An AI model is explainable if the implementers know how and why the model makes predictions. Understanding how the algorithm determines different features is important. For example, if the model is for determining if an input object is a car, the researchers need to know the features that the model uses to label the object as a car.
A generalizable model will work well with unseen (new) data. Its algorithm can accommodate various patient subgroups and diversity across many variables (e.g., variations in data quality, devices, patient demographics).
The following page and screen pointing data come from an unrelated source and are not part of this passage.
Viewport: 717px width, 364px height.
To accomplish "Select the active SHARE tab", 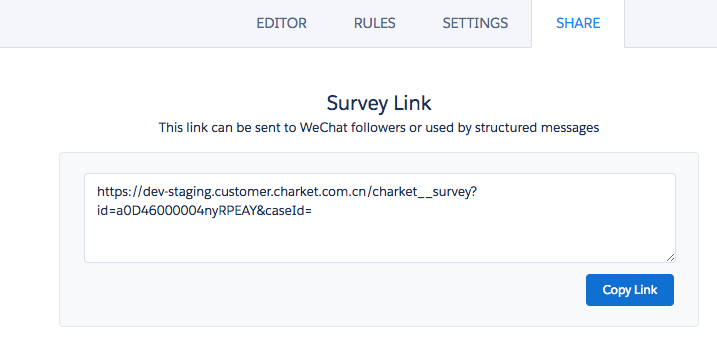I will pos(578,23).
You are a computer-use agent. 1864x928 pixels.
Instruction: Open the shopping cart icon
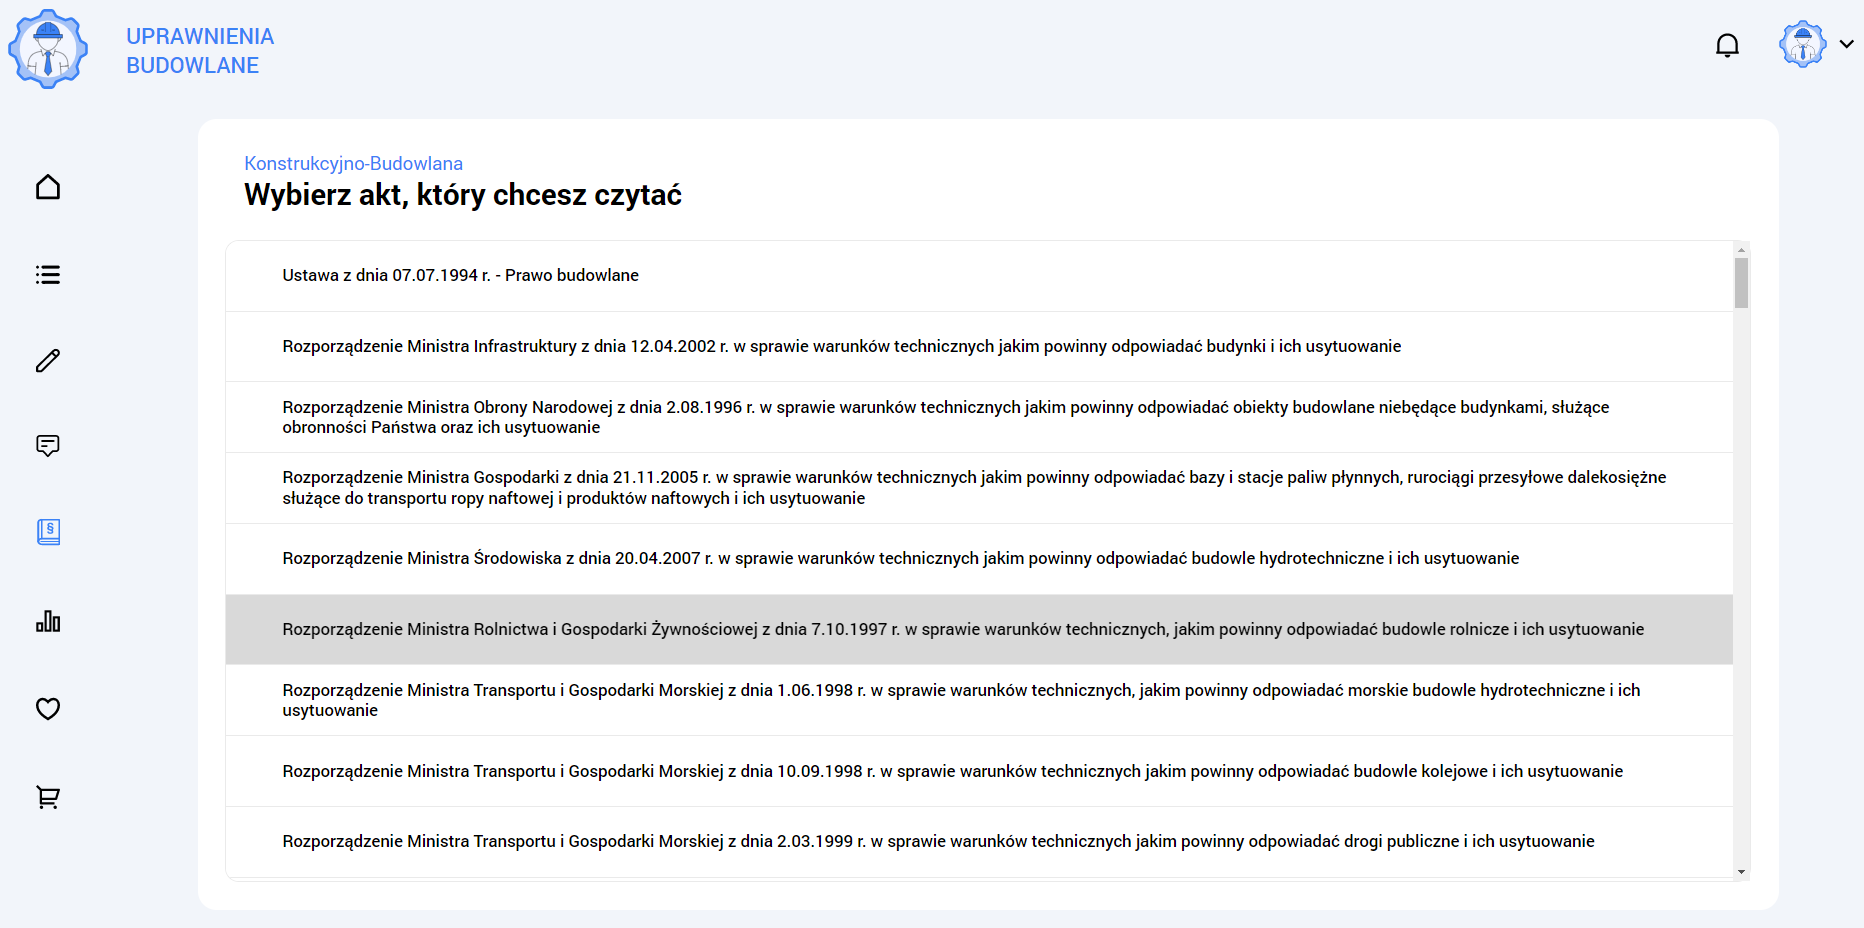[x=47, y=797]
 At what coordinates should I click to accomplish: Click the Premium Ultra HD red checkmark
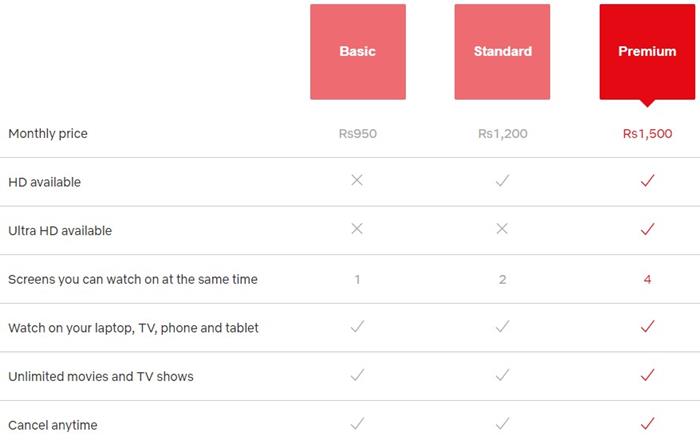click(x=647, y=229)
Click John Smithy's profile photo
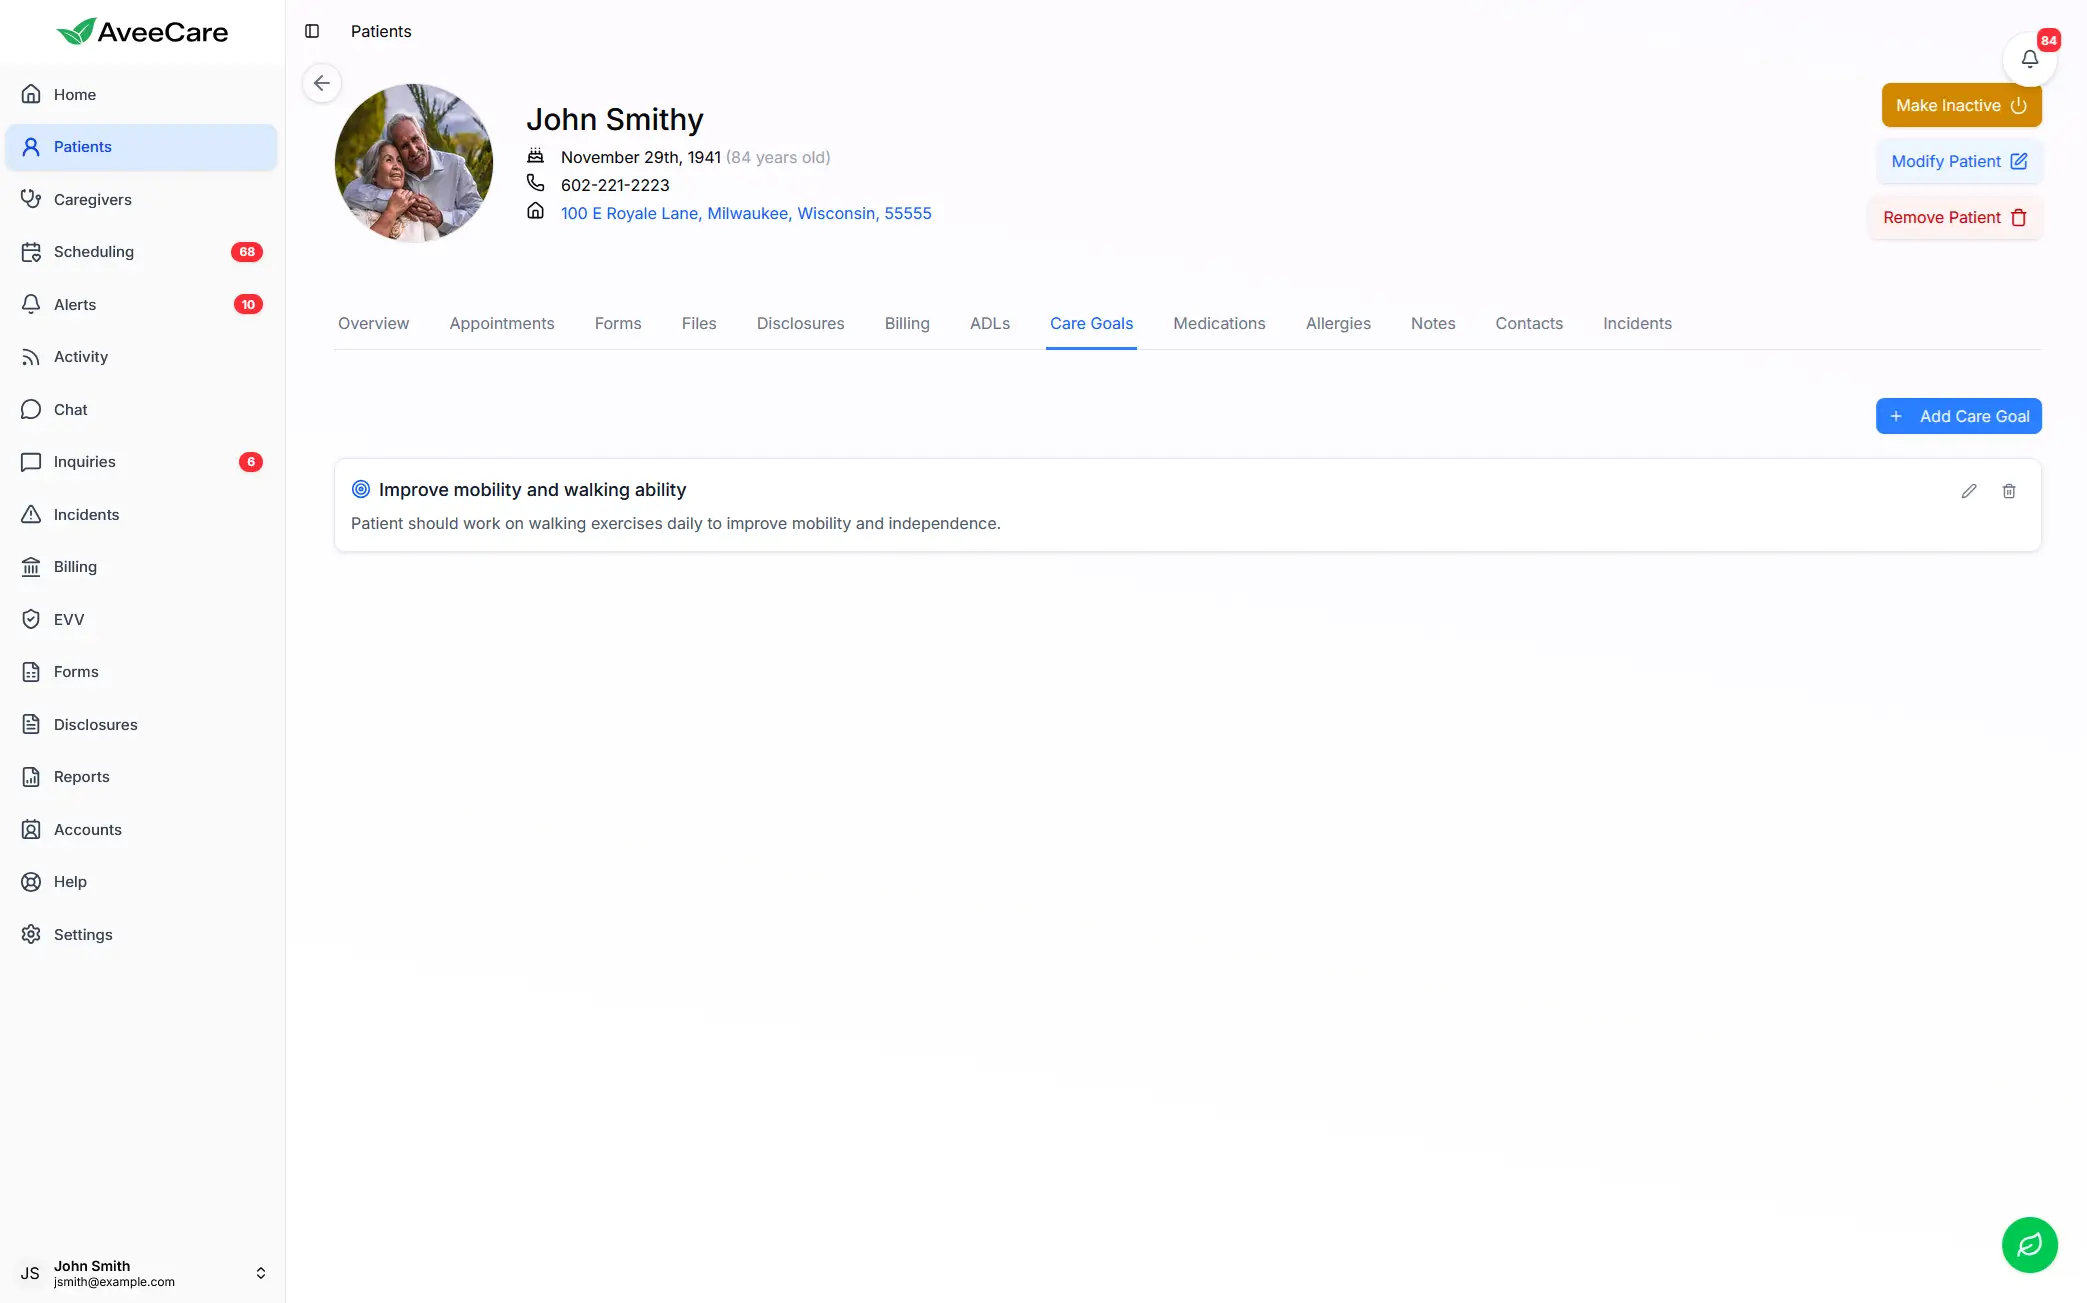This screenshot has height=1303, width=2087. tap(414, 163)
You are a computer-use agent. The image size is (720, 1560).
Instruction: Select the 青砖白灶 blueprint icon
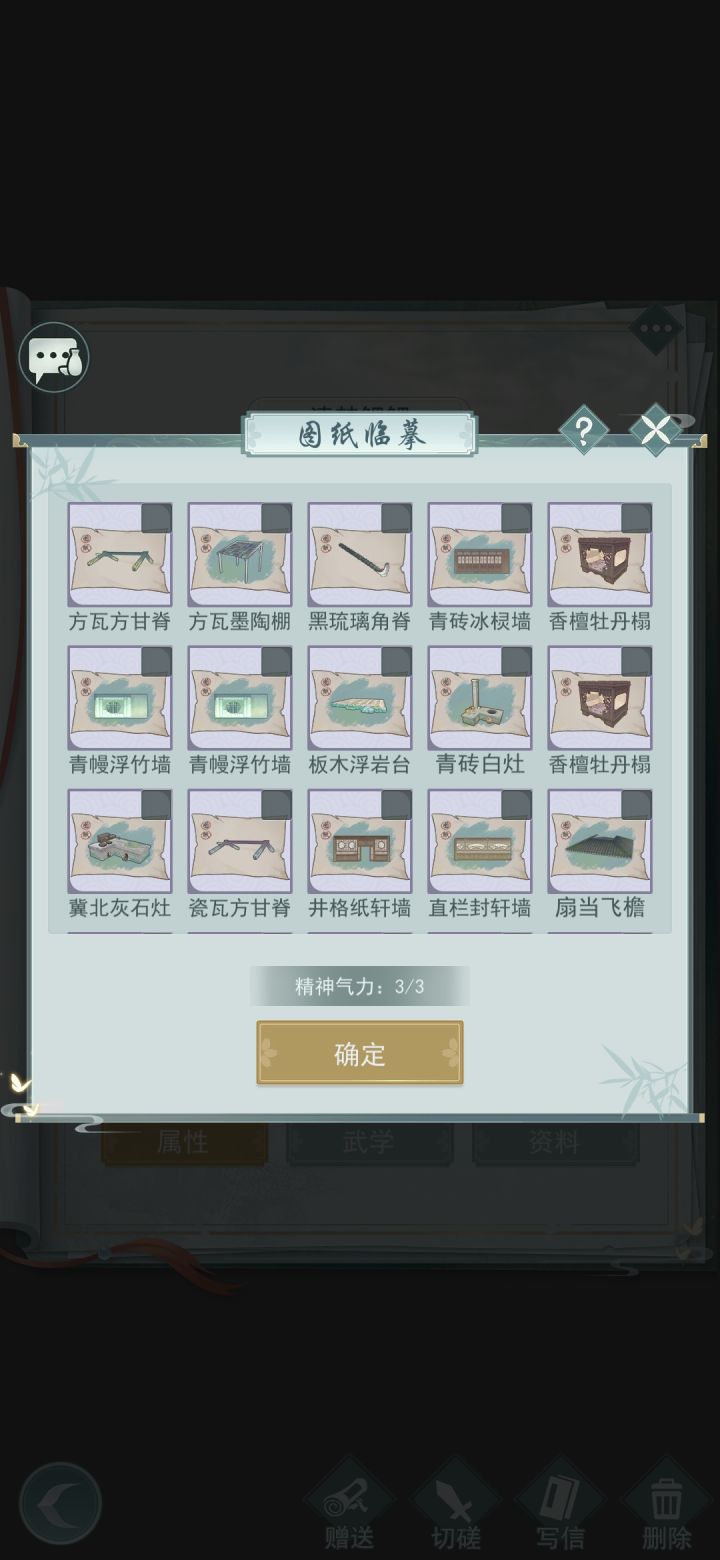[x=480, y=698]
“There is a wide gap between interesting papers about [AI] technology and evidence that technology reduces blindness,” cautioned Dr. Campbell cautioned. “It may solve some really important clinical problems, but can also worsen disparities and fail to work in relevant subgroups.”
Considerations for Small Data Regimes in AI
By definition, data is frequently limited for rare diseases, which creates challenges and calls for many considerations when implementing an AI model.
Nikolas Pontikis, PhD, a senior research fellow at the University College London Institute London, said that data sharing and aggregation are crucial for training AI models of rare disease. Federated learning — using multiple source data sets from multiple locations — is an option for access to more data.
Dr. Pontikis also reviewed the pros and cons of different data sources. For example, clinical trial data may be optimal — it is usually clean and well-labeled — but it might not represent real-world data. Curated (retrospective) data is lower quality than clinical; it often needs cleaning and labeling. Real world data is usually low quality, but can be made generalizable.
A technique known as semi-supervised learning — training the model to label unlabeled data — can reduce the human labor needed for labeling data.
Dr. Pontikis noted that data from rare disease often identifies patients. Therefore, patients should provide consent and/or privacy preserving approaches should be implemented.
While the workshop revealed exciting opportunities for implementing AI in the rare retinal disease space, more work needs to be done.
In his closing comments, Dr. Lee said, “These techniques are incredibly powerful and show great promise, but at the same time, quite honestly, there is a fair amount of work in diseases that are common, and when we try to push the envelope and make them work in rare diseases, we’re at the bleeding edge of what’s available computationally today.”